In lower Manhattan as I write, thousands of protesters, recently joined by some unions, local New York politicians, and a few celebrities, are thronging Zuccotti Park. While their message is by design not a unified one, and specific demands of the sort one expects at a protest are evidently not forthcoming, there is a loose, common belief that explains why the movement is called “Occupy Wall Street.”

It’s the belief that, increasingly, this country is organized for and around the interests of the very rich; that, on a profound scale, the influence of private money on government affairs is perverting the aims of collective organization through government to build a country and solve its problems.

The Occupy Wall Street movement has been compared to the Tea Party movement that sprang up in the wake of the 2008 presidential election, and which organized a similarly disparate group of interests, including Ron Paul supporters, people with certain theories about tax policy, and people with an overall distaste for what they saw as government by and for the coastal elites.

There are, of course, stark differences between the two. A more discomfiting analogy than the Tea Party to the aims and ideas of the Occupy Wall Street crowd are the aims of a subset of the very people they are protesting: a loose but similarly Washington-averse “protest movement” taking hold among America’s rich. The goals of this group are populist in spirit, but the method they promote is the intervention of a superclass of billionaires in the political process in order to save it from itself. Howard Schultz, founder of Starbucks, is a prominent figure in this movement, which, like the Occupy Wall Street movement, is technically leaderless.

Schultz has pioneered a campaign aimed at getting the biggest individual donors to election campaigns to withhold their money from candidates until a bipartisan deal is reached in Washington that sets the country “on stronger long-term fiscal footing.” Only then, Schultz argues, can Washington be purified of the partisan bickering in which only the vagaries of the political process itself separate left from right, or right from wrong. Similar calls to action have come from influential op-ed columnists and big-money philanthropists.

Where any of these three movements is going is impossible to tell. The billionaire club’s political ambitions are still nascent, as are those of the young Occupy Wall Street protesters. The Tea Party, on the other hand, arguably controls the gop conference in the House of Representatives and is powerful enough to shape the agenda for the Republican Party itself, for now at least.

Still, to consider the future of the country, I believe, requires contemplating these three strands of civil action. They are evidence that this period of time is transforming in a deep way how Americans view the interaction of government and private money.

After all, it seems that government cannot achieve its objectives in any number of areas without cooperation from large corporate interests. How to reform health care without reckoning with the health-insurance industry? How to create energy independence without bargaining with the energy industry? Government negotiates with the auto and banking industries about the shape of their bailouts. To deal with education, it must work with the privately funded reform movement that is pushing charter schools and testing, among other things.

Journalism has always most strongly identified itself as a check on government. Now, though, as the lines between large private fortunes and corporate interests and the government get blurrier, journalists must begin to think of corporate America and of the super-rich as another strand of government, and guard their independence from corporate interests and the rich as carefully as they guard their independence from government.

Yet as the foundations of the business model for traditional journalism shift and change and, in some cases, fall away, what happens to that check and balance? We all know that legacy journalism outlets have been receding.
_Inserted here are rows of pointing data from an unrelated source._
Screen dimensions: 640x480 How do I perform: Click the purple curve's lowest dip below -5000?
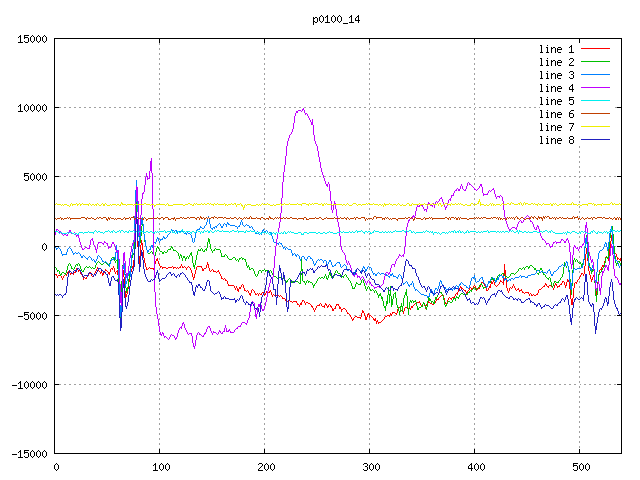pyautogui.click(x=194, y=346)
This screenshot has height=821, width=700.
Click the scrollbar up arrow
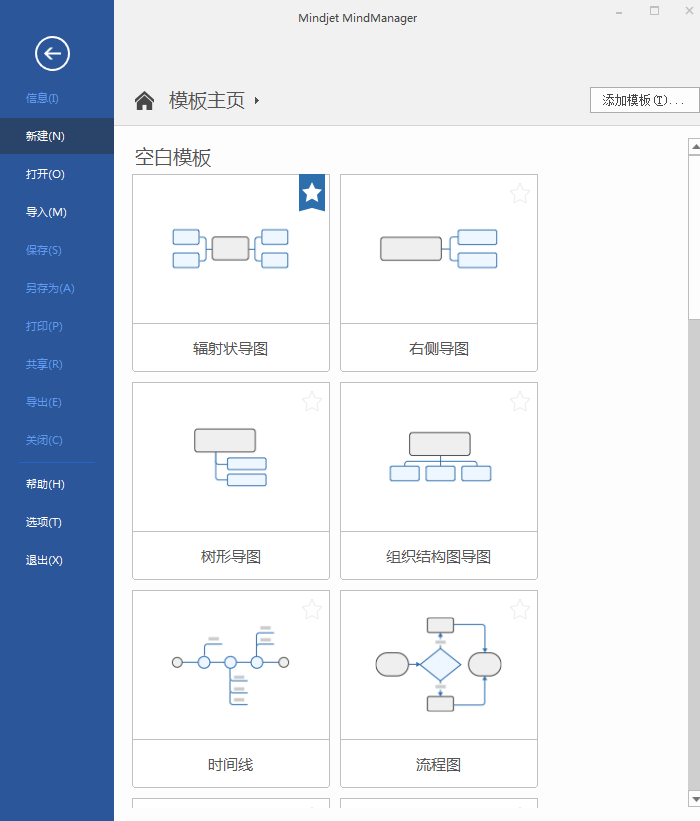tap(694, 147)
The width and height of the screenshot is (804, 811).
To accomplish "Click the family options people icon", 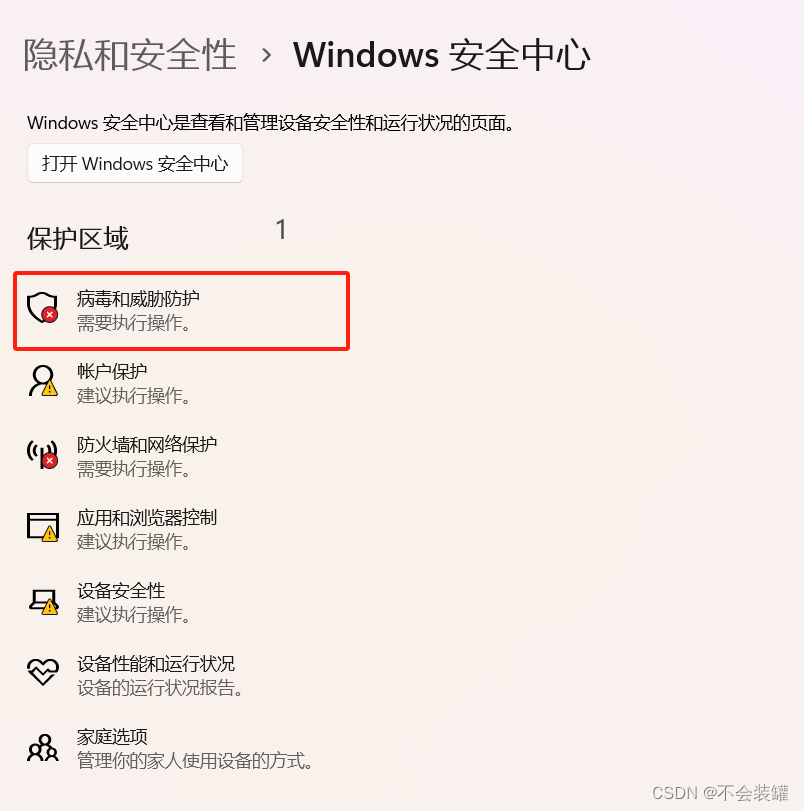I will click(x=43, y=747).
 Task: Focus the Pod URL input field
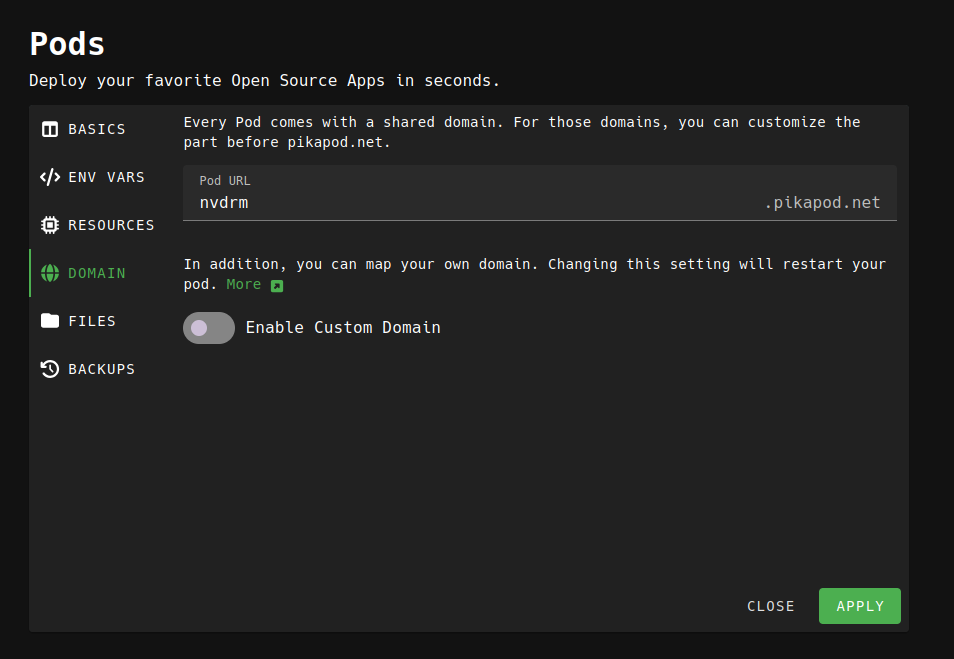470,203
Newspaper print revenue in 2010, for one example, was less than half what it was in 2005. Some newsrooms have been cut by more than half.

So in many cases journalists have turned to foundations and philanthropists, and to well-meaning venture capital, to develop new nonprofit journalism operations. Indeed, some of these outlets have attracted attention and awards. The Texas Tribune and ProPublica, two very different journalism operations, are examples: ProPublica was the first all-digital news operation to be awarded a Pulitzer, and the Texas Tribune is routinely praised for its aggressive reporting and investigation as well as its rigorous monitoring of statehouse data. The Texas Tribune was initially launched with funding from a civic-minded venture capitalist, John Thornton, who put up $1 million and helped raise more. ProPublica has been funded primarily by Herbert and Marion Sandler, the former chief executives of the Golden West Financial Corporation, though it, too, is working to broaden its donor base.

What tends to be forgotten in all the praise for the philanthropic model is that big handouts can come with a price. The reason for the press to be independent of a political agenda is not the danger that a bad political agenda could take over; it’s that agendas in general are toxic to a certain kind of journalism.

I have had a chance to think about this: as a reporter for The New York Blade, a paper about gay political issues and culture, I served the readership by reporting on the finances of such important organizations as Gay Men’s Health Crisis and the Lesbian and Gay Community Services Center. If the paper, instead of being employee-owned, had been financed by do-gooders with deep pockets and a passion for local aids charities and gay political causes, how possible would that have been? Our money would have come from the same sources as many of the places we were reporting on.